Kim has published four single-author books (listed below) making correlations between art and everyday life to surface novel insights about fast-changing cities of the South – most recently, ‘Flipside: The Inadvertent Archive’ (2024). Broader preoccupations concern art and value, or why art matters as a vector of politics and poetics, and the significance of artistic thinking for other fields and contexts.
Kim’s research over the past decade has largely focused upon ‘offspaces’ as urban indicators and generative sites of understories and social imaginaries — artist collectives, artisanal workshops, artist studios, urban commoning, and overlooked archives. She reads against the grain for lesser known voices that may be obscured, a sensibility informed by a former life as a journalist before pivoting into the artworld.

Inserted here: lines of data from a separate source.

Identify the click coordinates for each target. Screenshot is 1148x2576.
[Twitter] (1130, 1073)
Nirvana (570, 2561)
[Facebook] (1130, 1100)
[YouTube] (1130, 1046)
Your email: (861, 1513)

Kim is still a writer at heart. She increasingly approaches publishing as part of an expanded artistic practice that concerns disappearances and making restorative gestures. Notable curated shows are ‘Sounding Out’ at the Bag Factory (2012), which included sound artworks broadcast on a pirate radio station, and ‘Cape Town Under: The Third Voice’ (2013), a collab with Pauline Theart comprising site-specific lullabies performed from tunnels and permeating public space above through manhole covers and a trapdoor. Kim has held two solos, participates annually on group shows and runs ad hoc a nomadic platform, guerilla gallery.

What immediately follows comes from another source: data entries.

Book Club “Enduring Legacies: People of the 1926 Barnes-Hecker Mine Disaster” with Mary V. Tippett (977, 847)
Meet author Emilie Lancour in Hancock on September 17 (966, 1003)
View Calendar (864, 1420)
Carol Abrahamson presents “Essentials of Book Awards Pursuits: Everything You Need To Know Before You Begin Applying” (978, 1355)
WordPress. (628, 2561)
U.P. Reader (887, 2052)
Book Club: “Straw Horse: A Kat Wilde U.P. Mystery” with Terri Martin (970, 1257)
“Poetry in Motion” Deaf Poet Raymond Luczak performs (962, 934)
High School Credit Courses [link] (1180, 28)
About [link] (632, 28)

Kim previously worked at CHR in different research capacities for a cumulative five years, and was a Research Associate at African Centre for Cities (University of Cape Town) for over a decade. She is currently an external expert for the European Commission on public space for citizen engagement.
Key publications:
- ‘Flipside: The Inadvertent Archive’ (2024, iwalewabooks) explores half a century of documents in a paper archive belonging to Cape Town’s longest running arts association and non-profit gallery, the Association for Visual Arts (AVA);
- ‘Panya Routes: Independent art spaces in Africa’ (2022, Motto Books) makes correlations between artistic strategies and everyday city life to propose five key working principles that pan-African independent art spaces hold in common in their DIY-DIT institution building;
- ‘August House is Dead, Long Live August House– The story of a Johannesburg Atelier’ (2017, Fourthwall Books) follows the trajectories of artworks and residents to render the entangled inner life of a studio building as a lens on uncertainty and larger urban transformation; &
- ‘The Art of Public Space: Curating and Re-imagining the Ephemeral City’ (Palgrave Macmillan, 2015) follows a trilogy of artistic explorations of public space, New Imaginaries – through walking (‘Shoe Shop’), new media (A.Maze festival, now Fak’ugesi) and performance art (‘In House’ and ‘African United Utopias’) – to posit ideas around common space and a riposte to art’s financialisation.